**WHAT TO DO**
Edit the data below by changing every "Instruction" to "Goal" and leaving everything else the same.

**EXERCISE DATA**
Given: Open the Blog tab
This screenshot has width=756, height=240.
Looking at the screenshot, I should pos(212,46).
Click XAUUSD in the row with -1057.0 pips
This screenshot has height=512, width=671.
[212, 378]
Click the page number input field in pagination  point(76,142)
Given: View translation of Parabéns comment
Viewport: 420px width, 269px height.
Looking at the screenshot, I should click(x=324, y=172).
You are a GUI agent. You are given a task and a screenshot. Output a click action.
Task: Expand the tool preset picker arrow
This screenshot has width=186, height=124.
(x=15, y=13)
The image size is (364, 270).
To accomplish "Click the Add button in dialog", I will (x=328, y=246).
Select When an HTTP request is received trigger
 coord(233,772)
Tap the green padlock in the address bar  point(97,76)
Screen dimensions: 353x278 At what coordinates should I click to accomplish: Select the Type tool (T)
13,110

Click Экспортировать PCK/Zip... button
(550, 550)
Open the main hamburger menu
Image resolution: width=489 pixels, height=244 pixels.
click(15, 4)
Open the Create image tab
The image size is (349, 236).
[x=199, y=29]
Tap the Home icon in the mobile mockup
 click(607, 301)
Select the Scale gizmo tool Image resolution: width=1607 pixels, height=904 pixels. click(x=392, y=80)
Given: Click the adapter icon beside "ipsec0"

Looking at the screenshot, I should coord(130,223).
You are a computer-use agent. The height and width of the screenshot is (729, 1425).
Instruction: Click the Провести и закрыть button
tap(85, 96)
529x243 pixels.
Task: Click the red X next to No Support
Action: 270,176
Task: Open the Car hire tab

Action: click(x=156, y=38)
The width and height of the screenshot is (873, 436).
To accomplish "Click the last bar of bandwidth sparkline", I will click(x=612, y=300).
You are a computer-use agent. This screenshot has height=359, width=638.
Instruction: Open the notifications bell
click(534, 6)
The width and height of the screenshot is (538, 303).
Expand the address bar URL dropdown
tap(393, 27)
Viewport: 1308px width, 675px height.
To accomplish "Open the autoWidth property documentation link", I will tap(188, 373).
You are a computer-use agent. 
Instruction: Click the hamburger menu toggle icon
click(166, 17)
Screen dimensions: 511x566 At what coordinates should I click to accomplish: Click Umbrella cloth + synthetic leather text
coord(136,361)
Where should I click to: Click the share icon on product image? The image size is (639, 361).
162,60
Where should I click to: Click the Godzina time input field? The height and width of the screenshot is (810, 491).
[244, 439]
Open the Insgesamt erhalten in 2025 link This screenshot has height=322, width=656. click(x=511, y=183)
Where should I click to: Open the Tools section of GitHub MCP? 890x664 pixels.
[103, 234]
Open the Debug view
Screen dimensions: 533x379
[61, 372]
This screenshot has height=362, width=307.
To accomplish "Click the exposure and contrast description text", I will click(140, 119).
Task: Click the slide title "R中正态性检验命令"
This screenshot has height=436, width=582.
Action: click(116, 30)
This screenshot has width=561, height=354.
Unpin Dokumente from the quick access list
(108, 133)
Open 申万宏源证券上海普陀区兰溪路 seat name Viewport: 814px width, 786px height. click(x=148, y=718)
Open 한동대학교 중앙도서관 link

**CORRECT RESPONSE**
Given: Open the Blog tab
This screenshot has width=756, height=240.
Looking at the screenshot, I should pos(212,46).
Click XAUUSD in the row with -1057.0 pips
This screenshot has height=512, width=671.
[212, 378]
Click the page number input field in pagination  point(76,142)
Given: View translation of Parabéns comment
Viewport: 420px width, 269px height.
Looking at the screenshot, I should click(x=324, y=172).
You are a GUI agent. You are given a task and a screenshot. Output a click action.
Task: Expand the tool preset picker arrow
This screenshot has width=186, height=124.
(x=15, y=13)
The image size is (364, 270).
To accomplish "Click the Add button in dialog", I will (x=328, y=246).
Select When an HTTP request is received trigger
 coord(233,772)
Tap the green padlock in the address bar  point(97,76)
Screen dimensions: 353x278 At what coordinates should I click to accomplish: Select the Type tool (T)
13,110

Click Экспортировать PCK/Zip... button
(550, 550)
Open the main hamburger menu
Image resolution: width=489 pixels, height=244 pixels.
click(15, 4)
Open the Create image tab
The image size is (349, 236).
[x=199, y=29]
Tap the Home icon in the mobile mockup
 click(607, 301)
Select the Scale gizmo tool Image resolution: width=1607 pixels, height=904 pixels. click(x=392, y=80)
Given: Click the adapter icon beside "ipsec0"

Looking at the screenshot, I should coord(130,223).
You are a computer-use agent. The height and width of the screenshot is (729, 1425).
Goal: Click the Провести и закрыть button
tap(85, 96)
529x243 pixels.
Task: Click the red X next to No Support
Action: 270,176
Task: Open the Car hire tab

Action: click(x=156, y=38)
The width and height of the screenshot is (873, 436).
To accomplish "Click the last bar of bandwidth sparkline", I will click(x=612, y=300).
You are a computer-use agent. This screenshot has height=359, width=638.
Goal: Open the notifications bell
click(534, 6)
The width and height of the screenshot is (538, 303).
Expand the address bar URL dropdown
tap(393, 27)
Viewport: 1308px width, 675px height.
To accomplish "Open the autoWidth property documentation link", I will tap(188, 373).
You are a computer-use agent. 
Goal: Click the hamburger menu toggle icon
click(166, 17)
Screen dimensions: 511x566 At what coordinates should I click to accomplish: Click Umbrella cloth + synthetic leather text
coord(136,361)
Where should I click to: Click the share icon on product image? The image size is (639, 361).
162,60
Where should I click to: Click the Godzina time input field? The height and width of the screenshot is (810, 491).
[244, 439]
Open the Insgesamt erhalten in 2025 link This screenshot has height=322, width=656. click(x=511, y=183)
Where should I click to: Open the Tools section of GitHub MCP? 890x664 pixels.
[103, 234]
Open the Debug view
Screen dimensions: 533x379
[61, 372]
This screenshot has height=362, width=307.
To accomplish "Click the exposure and contrast description text", I will click(140, 119).
Task: Click the slide title "R中正态性检验命令"
This screenshot has height=436, width=582.
Action: click(116, 30)
This screenshot has width=561, height=354.
Unpin Dokumente from the quick access list
(108, 133)
Open 申万宏源证券上海普陀区兰溪路 seat name Viewport: 814px width, 786px height. click(x=148, y=718)
Open 한동대학교 중앙도서관 link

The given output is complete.